Tuesday, November 17, 2009

PIES

Some writing of mine went live over the weekend: a very short piece of fiction called "Camera Obscura" at Word Riot, and a review at Rain Taxi of What We Were Doing and Where We Were Going by Damion Searls, published by Dalkey Archive Press. I enjoy both websites--they are nice and clean and have great content. Word Riot has a new feature that allows you to rank a story (1-10 stars) and also a counter that shows how many times a piece has been read.

Thursday, November 12, 2009

Jackie White is a Trichromatic Catholic

Tuesday, November 10, 2009

Conjunctions 53: Not Even Past, Hybrid Histories

Pretty excited about the latest issue of Conjunctions that appeared in my mailbox today. Beckett, Bernhard, Bolaño: a memoir concerning, a poem by, and an excerpt from a forthcoming novel, respectively. Work by Francine Prose, Tim Horvath, Matt Bell, Robert Coover, Can Xue, and William H. Gass! I've only read Barney Rosset's memoir so far, but it's engrossing. Contains some of their correspondence, and Beckett's letters are (no surprise) well written. A passage from one, dated June 25, 1953:

"With regard to my work in general I hope you realize what you are letting yourself in for. I do not mean the heart of the matter, which is unlikely to disturb anybody, but certain obscenities of form which may not have struck you in French as they will in English, and which frankly (it is better you should know this before we get going) I am not at all disposed to mitigate. I do not of course realize what is possible in America from this point of view and what is not. Certainly as far as I know such passages, faithfully translated, would not be tolerated in England."
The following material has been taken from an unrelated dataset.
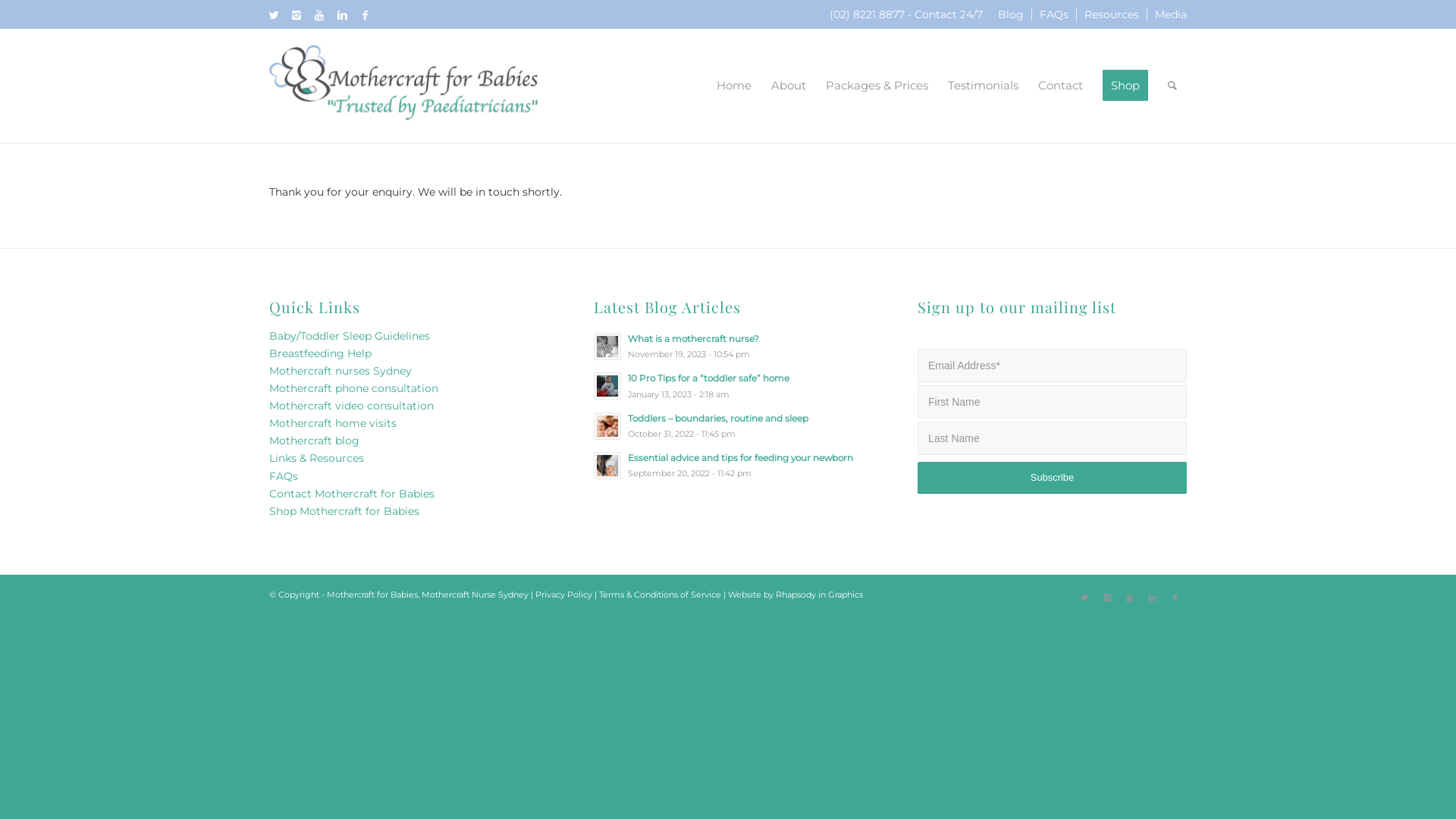  What do you see at coordinates (350, 405) in the screenshot?
I see `'Mothercraft video consultation'` at bounding box center [350, 405].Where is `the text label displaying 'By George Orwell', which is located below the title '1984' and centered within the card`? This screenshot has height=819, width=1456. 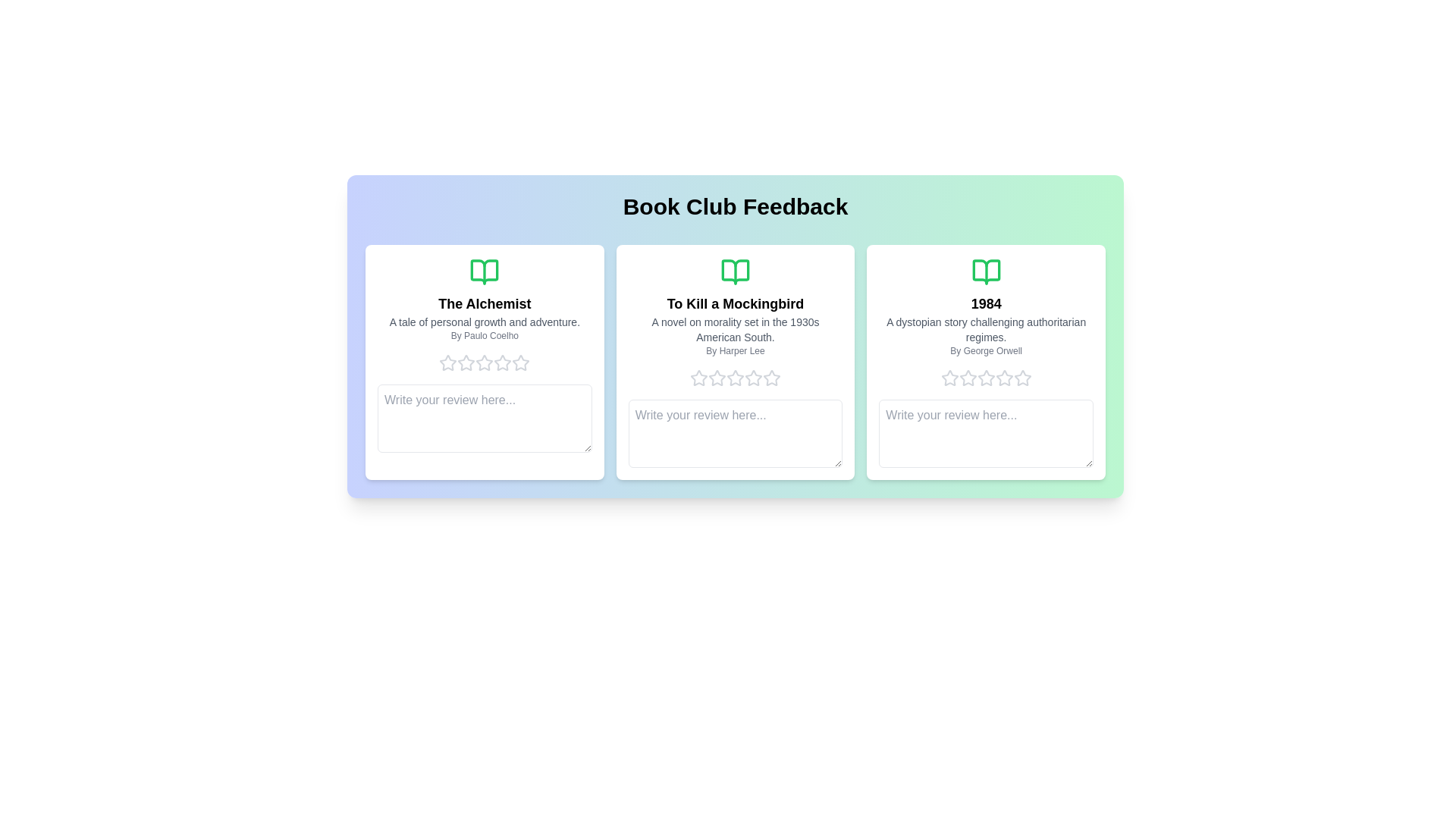 the text label displaying 'By George Orwell', which is located below the title '1984' and centered within the card is located at coordinates (986, 350).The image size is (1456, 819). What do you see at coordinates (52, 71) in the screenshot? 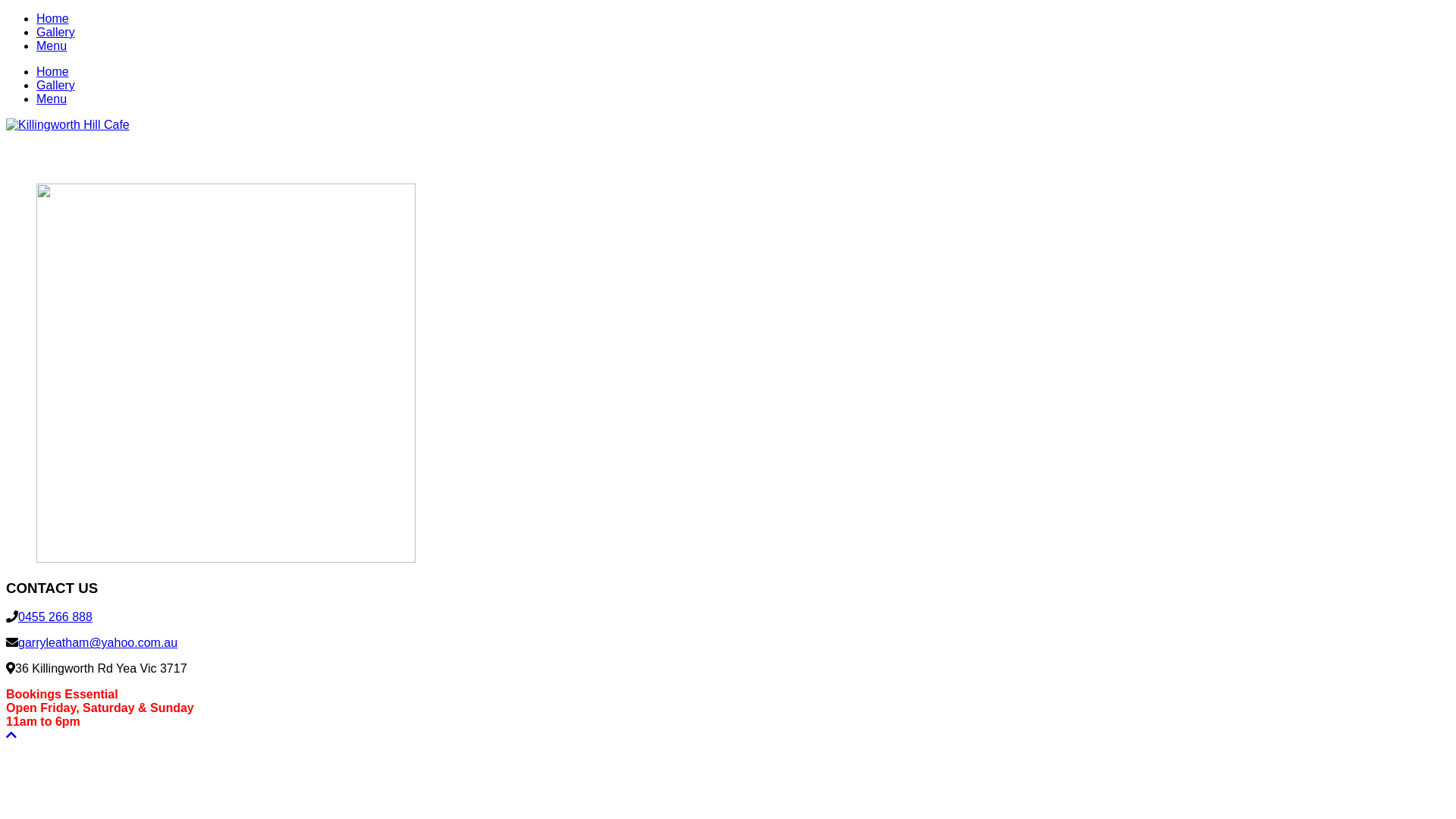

*addendum: Here is a link to Matt Bell's story "His Last Great Gift," online feature at Conjunctions.

Monday, November 9, 2009

Core Sample: Nightwood by Djuna Barnes

"That priceless galaxy of misinformation called the mind, harnessed to that stupendous and threadbare glomerate compulsion called the soul, ambling down the most obliterated bridle path of Well and Ill, fortuitously planned--is the holy Habeas Corpus, the manner in which the body is brought before the judge..."

Wednesday, November 4, 2009

Shoplifting from American Apparel: An Interview with Tao Lin

I interviewed Tao Lin at Vernacular Lit. Check it.

Tuesday, November 3, 2009

First Reading Ever

I read some fiction (and one poem--a translation) at Emerson College's Graduate Reading Series. There were about 40 people there. I enjoyed the other readers' material. The bio I submitted for the event was apparently so vulgar that the curator(s) refused to read it. I don't blame (t)him.